Chinese Embassy bombing exposes raw historical nerve
May 12, 1999
BEIJING (CNN) -- As China mourned its dead from the accidental NATO bombing of its embassy in Yugoslavia, China's state media continued to condemn the attack Wednesday in words that reflected the country's historical resentment toward the West.
Vice President Hu Jintao met the jet carrying the remains of three journalists -- two men and a woman. Their remains and the most seriously wounded survivors were flown from Belgrade to Beijing on Wednesday, and the procession to and from the airport brought out more anger against NATO and the United States.
NATO said faulty intelligence led to pilots attacking the building, believing it to be a Yugoslav military supply office. NATO leaders' repeated apologies for the bombing were not published in Chinese newspapers until Tuesday.
Chinese news reports had called the strike a premeditated war crime, and demonstrators besieged the U.S. Embassy in Beijing for four days.
The intensity of those demonstrations illustrated how the days of Western intervention in China during the colonial era are sorely remembered by many Chinese.
"It's the same old story," one student demonstrator said. "When hegemonist powers unite to bully China, it's always the same. They are afraid of China and want to keep us down."
Chinese state media stoked public outrage by drawing parallels between the embassy attack and the "gunboat diplomacy" of the 19th and early 20th centuries. A commentary in the People's Daily warned NATO countries, "This is 1999, not 1899."

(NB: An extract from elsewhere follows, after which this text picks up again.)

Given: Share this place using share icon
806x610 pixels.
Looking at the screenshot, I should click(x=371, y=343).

"U.S.-led NATO must understand that the wheels of history cannot turn back," the Communist Party newspaper said.
The list of Chinese historical grievances is a long one, including the seizures of Hong Kong and Macau by Britain and Portugal; Britain's Opium Wars of the 1840s; the sacking of the emperor's residence in Beijing by European troops in the 1860s; and the draconian suppression of the anti-Western Boxer Rebellion in 1900 by U.S. and British-led troops.

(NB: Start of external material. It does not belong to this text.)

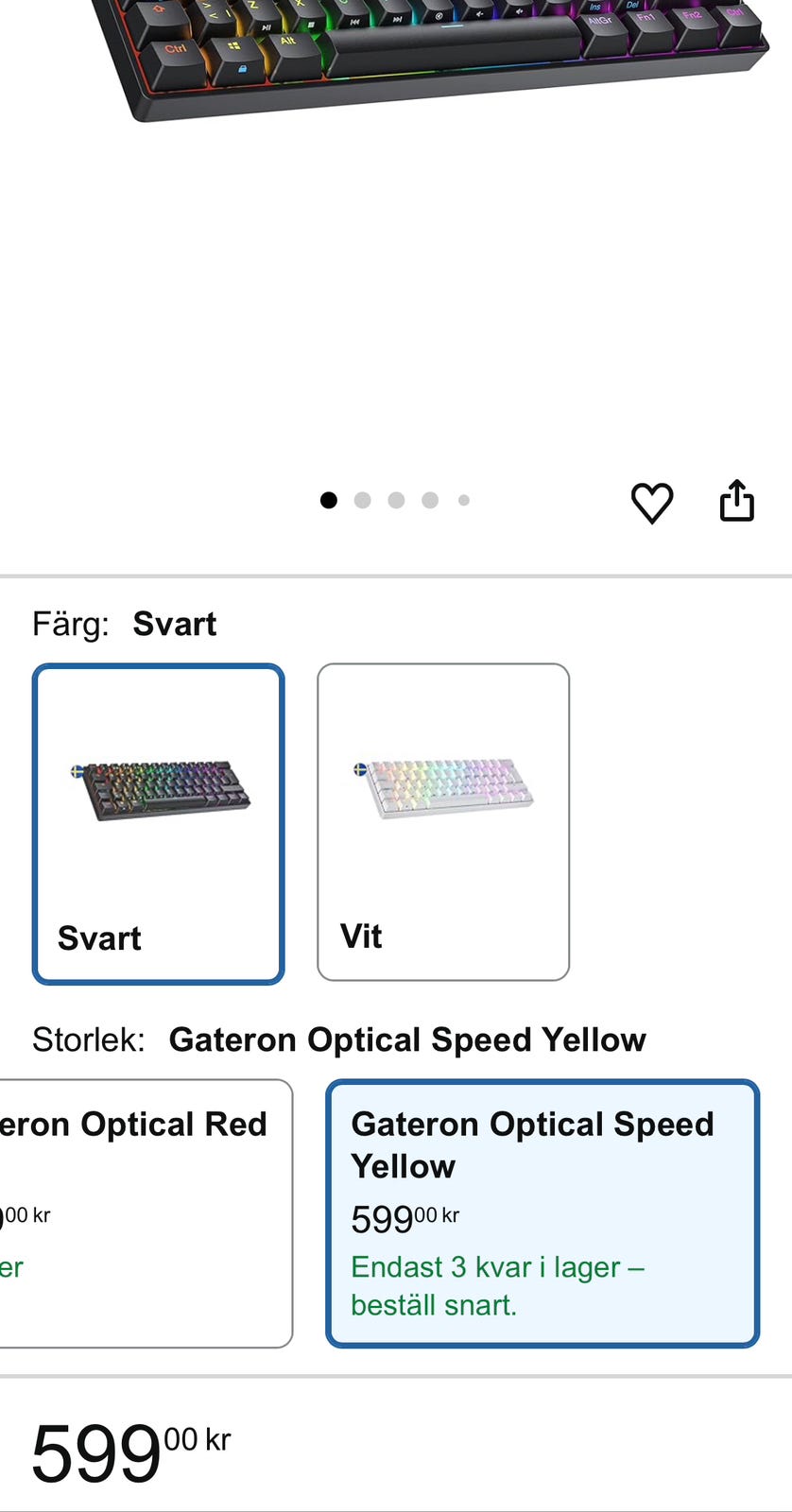Select the Vit color option
The height and width of the screenshot is (1512, 792).
443,822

Anti-Western movements sprang up in the 1920s and 1930s, and the Communist Revolution that created the People's Republic of China in 1949 promised an end to international humiliations.
Communist leader Mao Tes-tung declared "The Chinese people have stood up." And while China, the United States and European allies fought side-by-side against Japan in World War II, Chinese troops fought bitter battles against U.S.-led soldiers in the 1950-53 Korean War.

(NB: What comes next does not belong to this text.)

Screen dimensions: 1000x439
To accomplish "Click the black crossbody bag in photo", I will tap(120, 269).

China's inflamed national pride has touched some Western expatriates in a more-than-figurative manner in recent days. Many Westerners who braved the crowds during demonstrations were jostled and screamed at by angry mobs.
Others, particularly Americans, kept a low profile. Some U.S. nationals in China describe taxi drivers demanding double fares, marketplace vendors cursing at them or students lecturing them on the evils of U.S. President Bill Clinton.
The U.S. State Department has issued a travel advisory for Americans. Several U.S. businesses have closed their offices this week, and some cultural events -- including concerts by the Boston Symphony Orchestra and blues musician Robert Cray -- have been postponed or canceled.
But not all Chinese have been hostile, and at least one American in Beijing says tempers have eased.
"I still get dirty looks, but there's a difference in the vibe today," said David Janowitz, a graphic design artist from New York.
Some of China's historical insularity has faded, and the People's Republic considers its integration with the world economy a key priority. But hostility to outsiders may remain part of China's politics for some time.